**DATA TO EXAMINE**
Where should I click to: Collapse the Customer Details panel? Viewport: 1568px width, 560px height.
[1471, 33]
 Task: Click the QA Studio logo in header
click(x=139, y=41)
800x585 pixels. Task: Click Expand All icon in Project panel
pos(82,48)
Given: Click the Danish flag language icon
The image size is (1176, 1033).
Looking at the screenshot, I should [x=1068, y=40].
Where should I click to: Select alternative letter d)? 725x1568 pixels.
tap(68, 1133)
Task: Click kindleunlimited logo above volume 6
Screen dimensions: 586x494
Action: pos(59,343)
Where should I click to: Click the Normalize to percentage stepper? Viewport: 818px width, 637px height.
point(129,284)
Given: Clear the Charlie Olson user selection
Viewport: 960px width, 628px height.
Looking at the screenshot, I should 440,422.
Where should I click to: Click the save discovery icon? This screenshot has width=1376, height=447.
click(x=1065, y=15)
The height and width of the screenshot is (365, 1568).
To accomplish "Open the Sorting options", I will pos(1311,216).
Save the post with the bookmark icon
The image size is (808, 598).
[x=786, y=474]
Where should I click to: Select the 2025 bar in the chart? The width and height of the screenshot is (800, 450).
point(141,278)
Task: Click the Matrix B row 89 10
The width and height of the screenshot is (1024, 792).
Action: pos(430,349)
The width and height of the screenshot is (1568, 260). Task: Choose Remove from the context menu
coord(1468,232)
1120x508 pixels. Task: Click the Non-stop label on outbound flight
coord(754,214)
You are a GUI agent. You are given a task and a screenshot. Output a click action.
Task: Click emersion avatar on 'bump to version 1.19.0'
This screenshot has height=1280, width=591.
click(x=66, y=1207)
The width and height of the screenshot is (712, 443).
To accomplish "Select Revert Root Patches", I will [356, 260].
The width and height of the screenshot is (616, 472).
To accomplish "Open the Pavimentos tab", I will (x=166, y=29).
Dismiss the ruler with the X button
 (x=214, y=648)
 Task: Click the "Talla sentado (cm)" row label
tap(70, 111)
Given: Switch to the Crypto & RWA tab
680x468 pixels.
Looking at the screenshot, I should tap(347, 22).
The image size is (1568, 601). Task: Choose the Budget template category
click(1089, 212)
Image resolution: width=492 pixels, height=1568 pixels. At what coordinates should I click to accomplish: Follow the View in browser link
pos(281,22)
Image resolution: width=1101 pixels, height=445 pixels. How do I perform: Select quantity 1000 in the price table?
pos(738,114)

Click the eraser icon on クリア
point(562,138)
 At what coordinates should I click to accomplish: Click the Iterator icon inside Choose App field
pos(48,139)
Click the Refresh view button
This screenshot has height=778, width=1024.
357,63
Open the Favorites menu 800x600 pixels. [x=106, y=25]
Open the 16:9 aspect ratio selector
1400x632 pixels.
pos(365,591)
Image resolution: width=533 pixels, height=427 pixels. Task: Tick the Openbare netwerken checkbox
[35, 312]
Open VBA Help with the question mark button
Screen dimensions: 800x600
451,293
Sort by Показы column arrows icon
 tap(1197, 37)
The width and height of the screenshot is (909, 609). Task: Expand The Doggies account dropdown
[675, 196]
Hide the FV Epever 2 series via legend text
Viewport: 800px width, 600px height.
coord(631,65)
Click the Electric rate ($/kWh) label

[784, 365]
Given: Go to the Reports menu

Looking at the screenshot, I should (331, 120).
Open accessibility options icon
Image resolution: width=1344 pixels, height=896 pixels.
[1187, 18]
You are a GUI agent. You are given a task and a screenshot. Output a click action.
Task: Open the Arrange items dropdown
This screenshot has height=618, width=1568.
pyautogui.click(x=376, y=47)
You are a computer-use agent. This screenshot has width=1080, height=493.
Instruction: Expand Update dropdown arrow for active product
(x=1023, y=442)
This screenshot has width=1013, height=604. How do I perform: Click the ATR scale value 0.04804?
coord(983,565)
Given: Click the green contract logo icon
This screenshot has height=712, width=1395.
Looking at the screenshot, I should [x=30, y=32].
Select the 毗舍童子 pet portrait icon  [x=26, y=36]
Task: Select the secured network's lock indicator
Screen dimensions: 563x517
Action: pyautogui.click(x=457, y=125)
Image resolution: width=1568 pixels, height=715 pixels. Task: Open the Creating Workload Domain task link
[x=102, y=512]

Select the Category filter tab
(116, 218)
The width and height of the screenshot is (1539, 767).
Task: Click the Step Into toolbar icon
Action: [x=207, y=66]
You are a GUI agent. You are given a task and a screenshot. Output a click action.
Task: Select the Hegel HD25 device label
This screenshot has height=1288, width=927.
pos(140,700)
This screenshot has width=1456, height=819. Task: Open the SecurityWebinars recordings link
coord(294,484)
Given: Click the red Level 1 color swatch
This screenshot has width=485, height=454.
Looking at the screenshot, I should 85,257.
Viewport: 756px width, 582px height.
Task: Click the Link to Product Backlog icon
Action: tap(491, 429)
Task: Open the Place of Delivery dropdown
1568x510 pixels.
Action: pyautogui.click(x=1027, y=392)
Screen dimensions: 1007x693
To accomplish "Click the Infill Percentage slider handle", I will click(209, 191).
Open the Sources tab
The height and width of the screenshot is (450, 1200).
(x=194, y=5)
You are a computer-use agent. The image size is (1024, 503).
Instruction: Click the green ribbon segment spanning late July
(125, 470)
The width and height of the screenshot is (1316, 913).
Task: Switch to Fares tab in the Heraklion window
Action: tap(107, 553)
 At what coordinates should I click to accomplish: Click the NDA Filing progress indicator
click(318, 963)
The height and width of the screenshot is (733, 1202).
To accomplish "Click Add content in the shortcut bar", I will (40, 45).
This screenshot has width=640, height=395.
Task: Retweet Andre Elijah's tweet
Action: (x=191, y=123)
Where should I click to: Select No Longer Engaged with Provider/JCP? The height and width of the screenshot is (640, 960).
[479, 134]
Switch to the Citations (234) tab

**TASK DIRECTIONS**
Out of the records above, pull each line containing the word "computer".

**SOLUTION FOR THIS EXERCISE**
You are a computer-use agent. This screenshot has width=1080, height=493.
You are a computer-use agent. The image size is (1024, 503).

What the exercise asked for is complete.